Attorney-at-Law

SECOND-GUESSING

In Uncategorized on 09/22/2015 at 03:44

I had to take a nap before dealing with Tax Court’s opinions today, as there was a lot to mark, read and digest, but Estate of John D. DiMarco, Deceased, Laurence Agnes, Executor, 2015 T. C. Memo. 184, filed 9/21/15, troubled me.

I don’t like second-guessing. Everybody’s wise after the fact. But here goes, anyway.

This is a busted-charitable, Section 642 “so remote as to be negligible” case. If the foregoing sounds like gibberish, see my blogpost “Back From The Graev,”, 2/19/15, the sad story of the late but generous Eileen S. Belmont and her obstreperous brother.

In fact, Judge Laro cites Eileen’s case in torpedoing John D.’s charitable inclinations.

John D.’s will gets a going-over from a platoon of heirs-at-law and their high-priced counsel, with our State’s diligent Attorney General protecting the charity (and incidentally protecting the charity out of everything its owns).

I won’t go over the facts, as they’re pretty much the usual: no separate stash for the charitable cash, prospect of heavy-duty litigation (having high-test counsel seems to blow away remote negligibility), and the cash getting spent on settlements, with the balance going to IRS.

As for surcharging the executor, that might be looming over the horizon, but that’s not my point here.
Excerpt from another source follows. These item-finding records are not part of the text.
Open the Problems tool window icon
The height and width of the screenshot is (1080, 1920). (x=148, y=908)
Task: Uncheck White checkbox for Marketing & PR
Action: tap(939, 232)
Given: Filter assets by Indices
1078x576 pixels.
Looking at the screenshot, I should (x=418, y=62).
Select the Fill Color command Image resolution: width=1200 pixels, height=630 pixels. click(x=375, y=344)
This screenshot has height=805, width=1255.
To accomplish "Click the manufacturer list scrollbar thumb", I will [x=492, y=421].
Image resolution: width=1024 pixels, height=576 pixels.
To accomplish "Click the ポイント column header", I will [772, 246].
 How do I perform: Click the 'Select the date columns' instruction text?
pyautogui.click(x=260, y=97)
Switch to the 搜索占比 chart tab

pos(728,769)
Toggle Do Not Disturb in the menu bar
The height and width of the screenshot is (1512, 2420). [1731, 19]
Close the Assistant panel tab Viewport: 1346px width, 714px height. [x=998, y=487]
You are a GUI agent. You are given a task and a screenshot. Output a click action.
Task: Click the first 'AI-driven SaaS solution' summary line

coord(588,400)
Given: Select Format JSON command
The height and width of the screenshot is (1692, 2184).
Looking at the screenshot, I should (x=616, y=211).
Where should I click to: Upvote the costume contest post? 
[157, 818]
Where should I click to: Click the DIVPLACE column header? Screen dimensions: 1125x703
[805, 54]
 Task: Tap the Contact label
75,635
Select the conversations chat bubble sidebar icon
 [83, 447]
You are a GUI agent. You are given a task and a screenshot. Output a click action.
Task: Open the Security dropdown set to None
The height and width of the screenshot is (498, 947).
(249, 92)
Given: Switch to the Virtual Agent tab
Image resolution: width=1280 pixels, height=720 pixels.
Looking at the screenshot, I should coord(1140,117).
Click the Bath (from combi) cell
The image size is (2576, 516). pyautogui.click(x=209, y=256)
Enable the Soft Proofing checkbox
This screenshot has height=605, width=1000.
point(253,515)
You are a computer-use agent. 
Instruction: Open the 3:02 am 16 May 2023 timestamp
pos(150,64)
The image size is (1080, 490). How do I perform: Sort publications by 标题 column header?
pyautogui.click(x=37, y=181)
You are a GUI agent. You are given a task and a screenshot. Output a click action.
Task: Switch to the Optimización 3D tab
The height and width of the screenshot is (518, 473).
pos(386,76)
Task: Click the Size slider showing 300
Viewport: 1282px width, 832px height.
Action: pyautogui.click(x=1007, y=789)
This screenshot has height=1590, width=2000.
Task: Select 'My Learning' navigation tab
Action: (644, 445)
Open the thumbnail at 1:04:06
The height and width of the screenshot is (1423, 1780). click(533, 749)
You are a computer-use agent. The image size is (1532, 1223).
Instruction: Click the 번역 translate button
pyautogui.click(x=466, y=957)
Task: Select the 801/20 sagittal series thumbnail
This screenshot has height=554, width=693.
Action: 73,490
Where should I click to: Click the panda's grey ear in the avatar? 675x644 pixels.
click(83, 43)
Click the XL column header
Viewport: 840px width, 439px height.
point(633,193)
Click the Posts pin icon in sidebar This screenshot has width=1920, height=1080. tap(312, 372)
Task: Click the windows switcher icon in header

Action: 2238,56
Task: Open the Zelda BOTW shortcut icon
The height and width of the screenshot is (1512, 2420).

John D.’s will was executed in 1983, and John D. didn’t leave this vale of tears until 2008. The Form 1041 for the year at issue was filed late, but I mention that just to let you know that one good way to get audited is to file late.

No, my point (and I can hear my readers saying, “Is there one?”) is why not a self-settled trust. True, it’s disregarded for income tax purposes, and it’s by no means a cure-all, but it does do what Norm Dacey’s 1960s best-seller suggested: avoid probate.

And the probate proceedings really sank John D.’s charitable intentions. Here, they took on a certain Jarndyce aspect.

Hint for trusts and estates practitioners–When it comes to income in respect of a decedent, mandate separate accounts for the charitables. Whether or not there’s a trust.